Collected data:
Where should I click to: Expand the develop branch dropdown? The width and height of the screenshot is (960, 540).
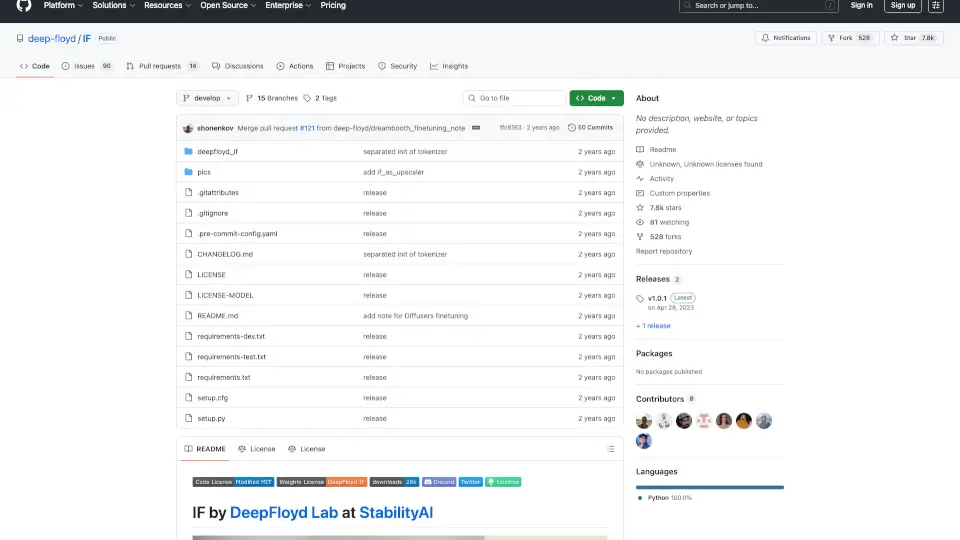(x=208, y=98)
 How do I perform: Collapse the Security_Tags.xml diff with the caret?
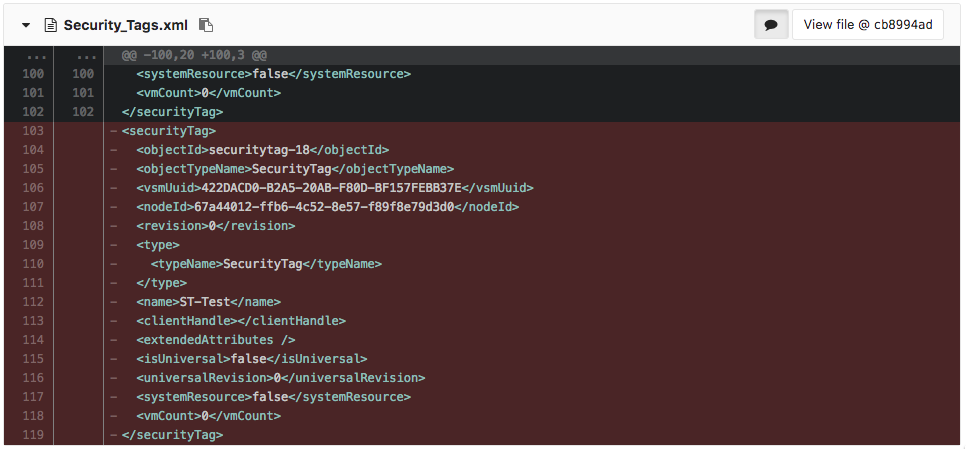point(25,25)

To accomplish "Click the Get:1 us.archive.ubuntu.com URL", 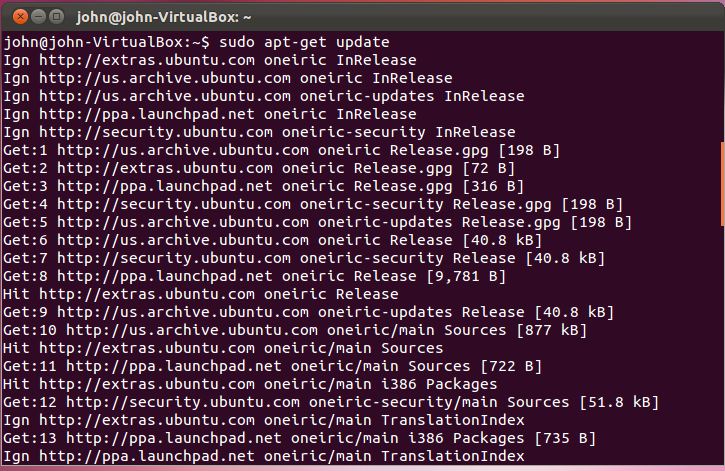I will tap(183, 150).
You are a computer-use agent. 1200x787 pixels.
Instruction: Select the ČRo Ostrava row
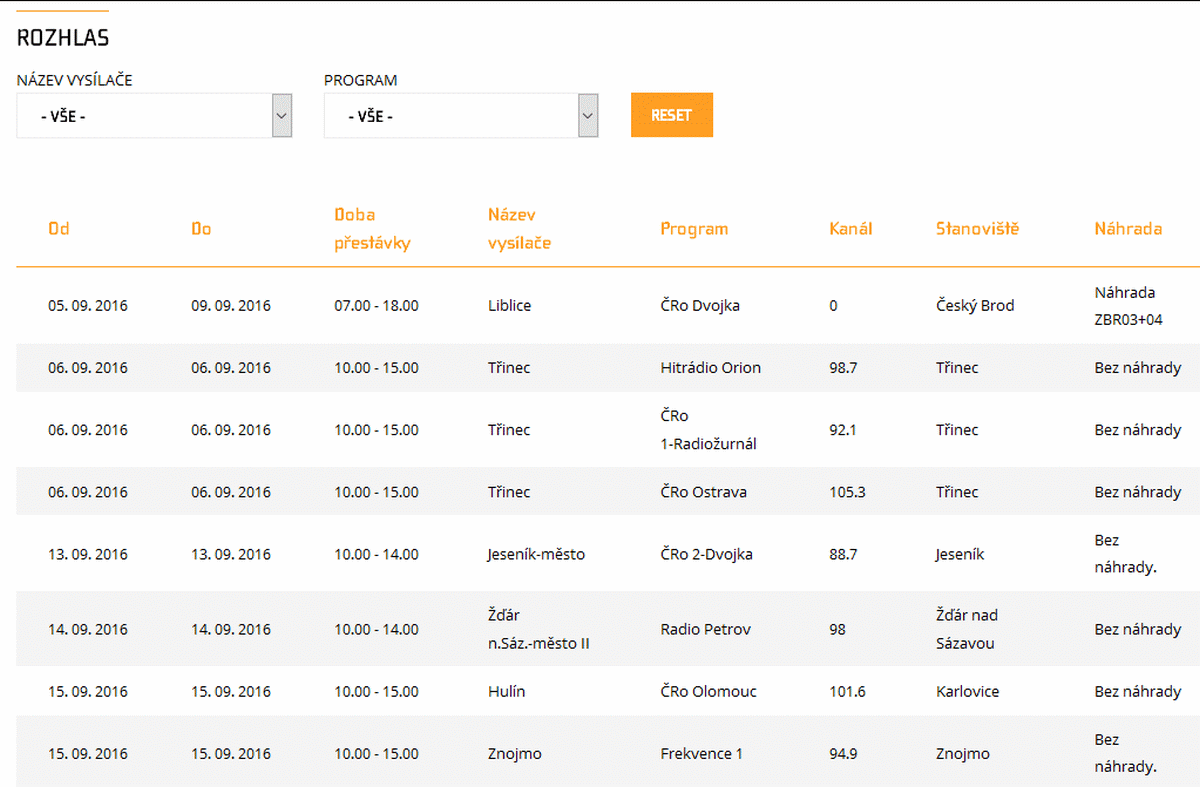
* * *
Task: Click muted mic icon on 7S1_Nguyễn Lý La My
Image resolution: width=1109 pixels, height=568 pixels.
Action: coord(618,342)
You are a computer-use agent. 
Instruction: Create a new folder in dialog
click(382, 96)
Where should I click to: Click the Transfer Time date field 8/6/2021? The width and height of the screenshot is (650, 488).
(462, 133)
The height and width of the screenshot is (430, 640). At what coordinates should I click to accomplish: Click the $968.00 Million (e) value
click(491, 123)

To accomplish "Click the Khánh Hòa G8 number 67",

== Exercise ==
For the string "computer", work out how many lines of the entries contain it and reply with that number alone.

== Exercise output ==
2